Peu d'animaux divisent autant les recueils. Une lecture y voit un prédateur, une autre la loyauté et la parenté, et les deux ont une longue histoire.
Peu d'animaux divisent les recueils autant que celui-ci. Une lignée d'interprétation fait du loup une menace, le prédateur qui attend juste au-delà de la lumière du feu. Une autre en fait la loyauté, l'endurance et la parenté, parce que les loups vivent en groupe serré et chassent d'un seul mouvement. Les deux lectures sont anciennes, les deux se répètent partout, et le rêve lui-même indique en général laquelle est en jeu.
Le nombre compte dans la plupart des versions. Une bête isolée, surtout si elle observe de loin au lieu d'approcher, s'interprète couramment comme une part du dormeur tenue à l'écart de tout le monde. La meute déplace le sens vers l'appartenance, ou vers la pression qu'elle exerce, selon que le rêveur se trouve dans le groupe ou encerclé par lui.
Être pisté sans jamais être rattrapé revient souvent et rejoint les autres rêves de poursuite.
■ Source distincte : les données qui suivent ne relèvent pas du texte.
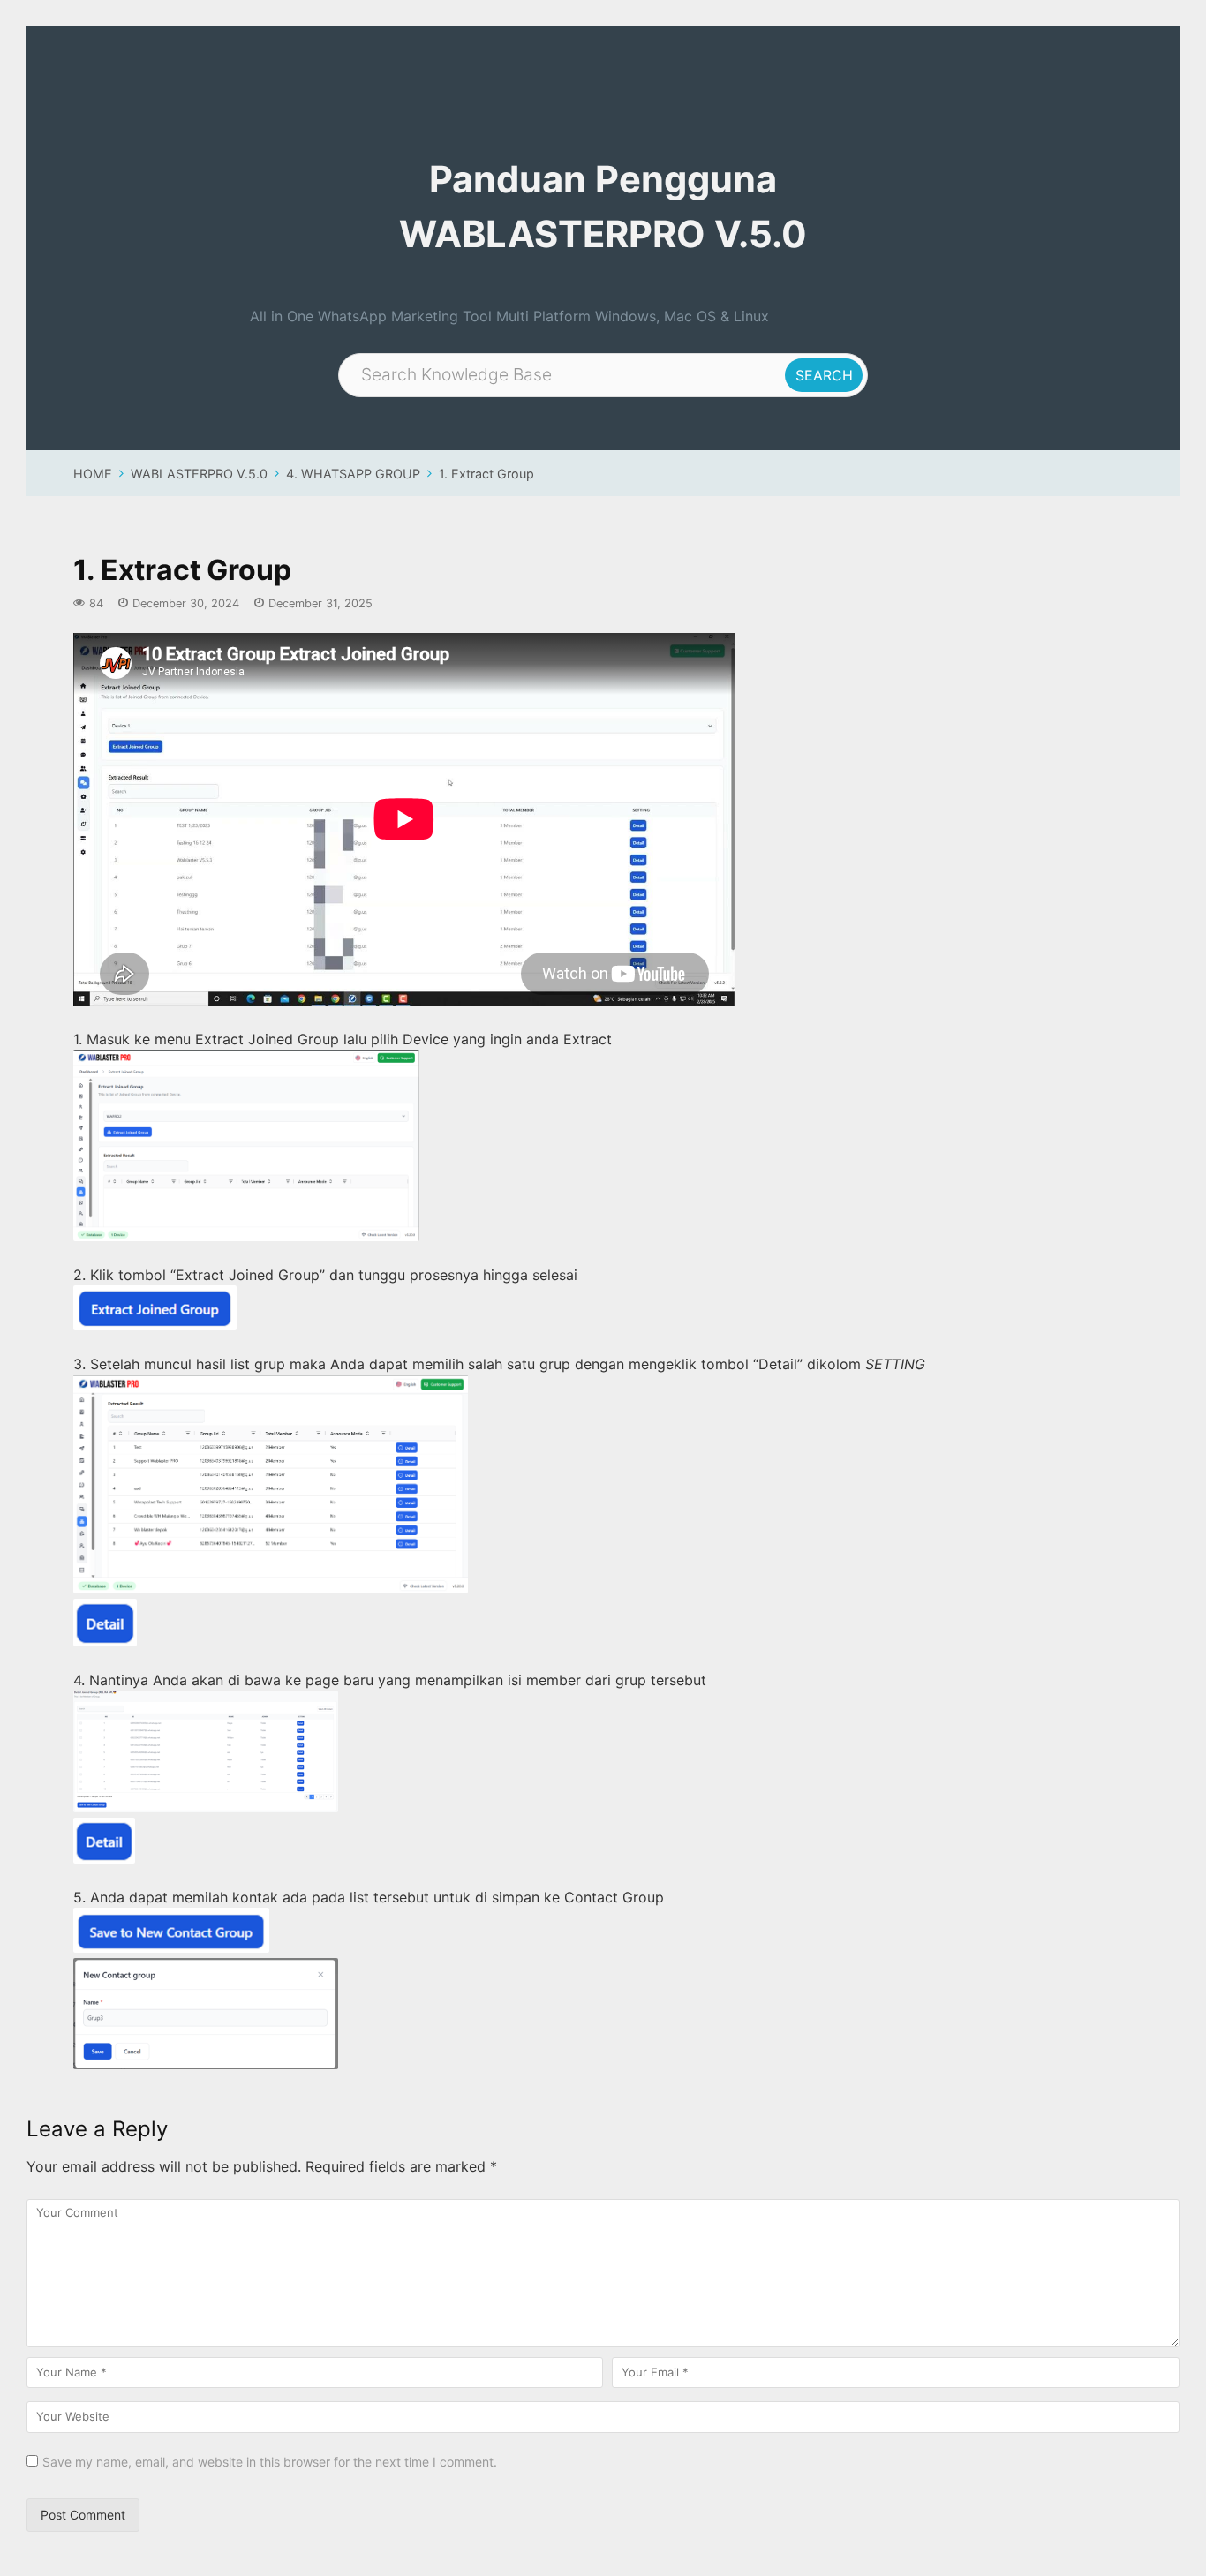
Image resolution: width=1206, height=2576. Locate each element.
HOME (92, 473)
Ceux-là suivent plutôt une période passée à éviter quelque chose qu'un danger réel, explication plus terne que le folklore et d'ordinaire plus utile.
Autant être honnête sur l'origine de la bête menaçante. Une grande partie vient de contes racontés aux enfants dans un coin du monde, et non d'une expérience humaine partagée de l'animal. Là où le loup fait partie d'un paysage de travail, le rêve se lit tout autrement, et dans les traditions qui en font un guide ou un ancêtre, il n'a rien d'inquiétant. Aucune de ces versions ne fait autorité, et un dictionnaire qui prétend le contraire se contente de décrire son propre quartier.
Il faut y ajouter ta propre expérience de l'animal. Une personne qui a élevé des chiens voit dans un loup une silhouette familière, et sa nuit tourne à la curiosité. Une personne qui n'a croisé de loup que dans des histoires y voit un avertissement. Cette différence décide du sens du rêve bien avant qu'une interprétation ne s'en approche.